Como temas cruciais para a inovação, José Luís Lopes propôs o ensino, a sua qualidade e relevância para o desenvolvimento económico e suporte para melhorar a atitude e o comportamento dos cabo-verdianos e as TIC (Tecnologias de Informação e Comunicação), onde Cabo Verde demonstra alguma competitividade, apesar da sua fraca utilização pelo sector privado e do seu preço proibitivo.
A criação de um sistema nacional de inovação é, para o consultor, outro caminho a seguir, porquanto garante a conectividade de actores, instituições públicas e privadas na investigação e produção de conhecimentos promotores da inovação no contexto de uma economia pequena e insular.

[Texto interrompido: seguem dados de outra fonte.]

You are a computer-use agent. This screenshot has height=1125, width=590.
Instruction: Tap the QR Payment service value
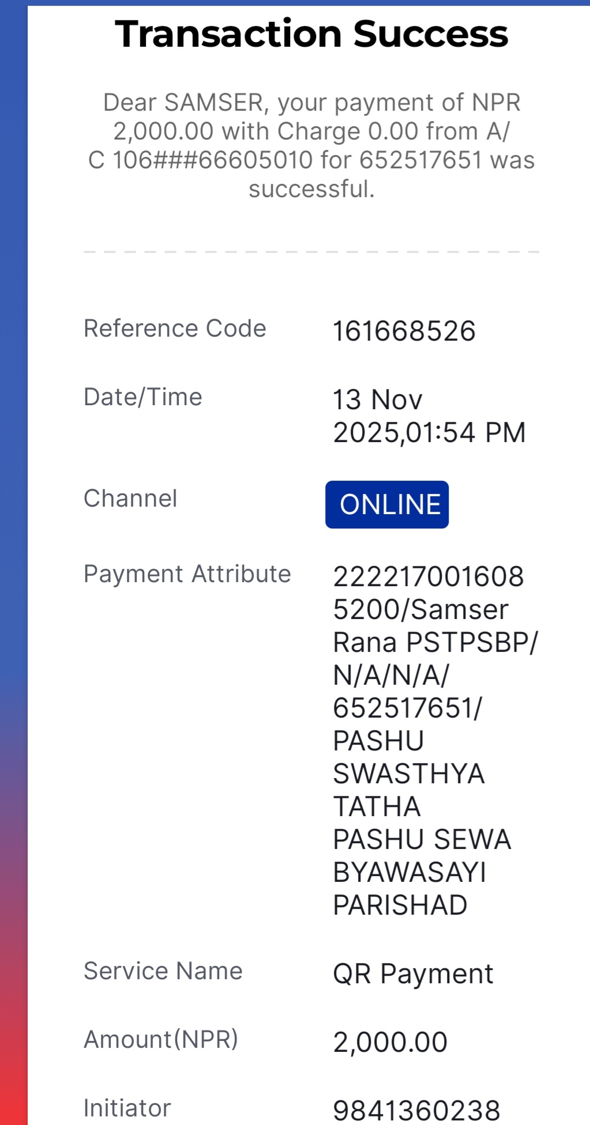[413, 975]
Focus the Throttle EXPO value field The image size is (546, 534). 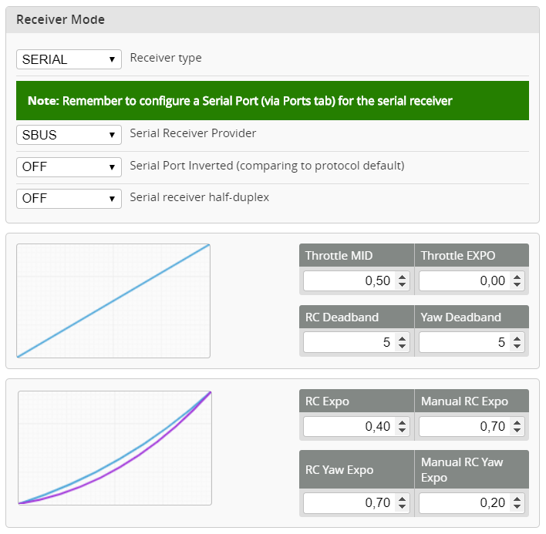point(464,281)
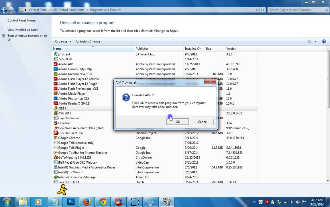Click the Windows Start button
330x207 pixels.
point(7,202)
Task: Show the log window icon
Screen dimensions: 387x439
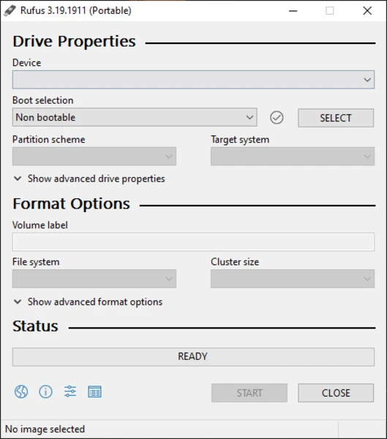Action: (94, 391)
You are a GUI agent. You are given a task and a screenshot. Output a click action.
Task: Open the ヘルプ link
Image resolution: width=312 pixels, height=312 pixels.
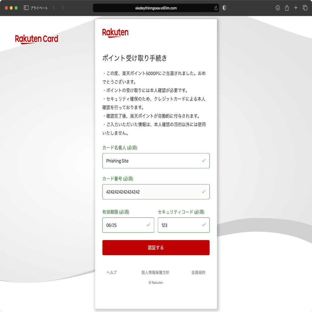111,272
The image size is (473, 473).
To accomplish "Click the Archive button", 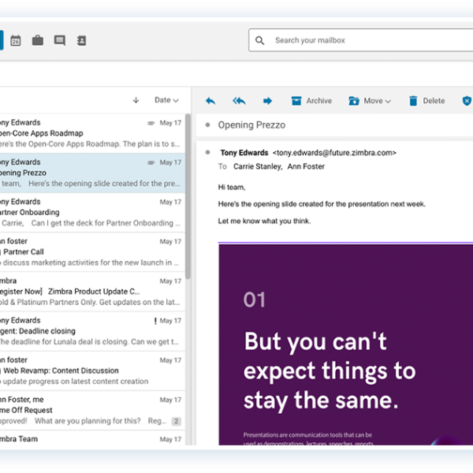I will pos(311,101).
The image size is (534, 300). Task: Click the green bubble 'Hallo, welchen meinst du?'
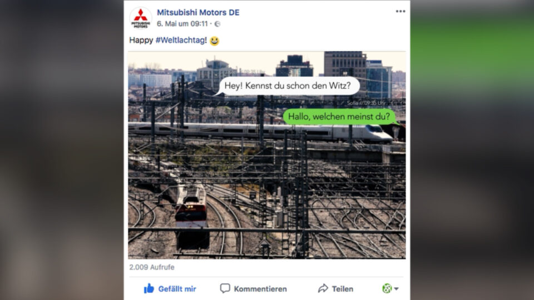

“Nós não estamos bem, quer na competitividade económica, quer na competitividade da inovação, não estamos bem porque nalguns indicadores de ‘inputs’ estamos muito mal classificados”, concluiu José Luís Lopes.
O Diálogo Estratégico teve por objectivo recolher subsídios e soluções para a construção de consensos e a elaboração de uma nota de política que irá mapear os caminhos a seguir em matéria de inovação.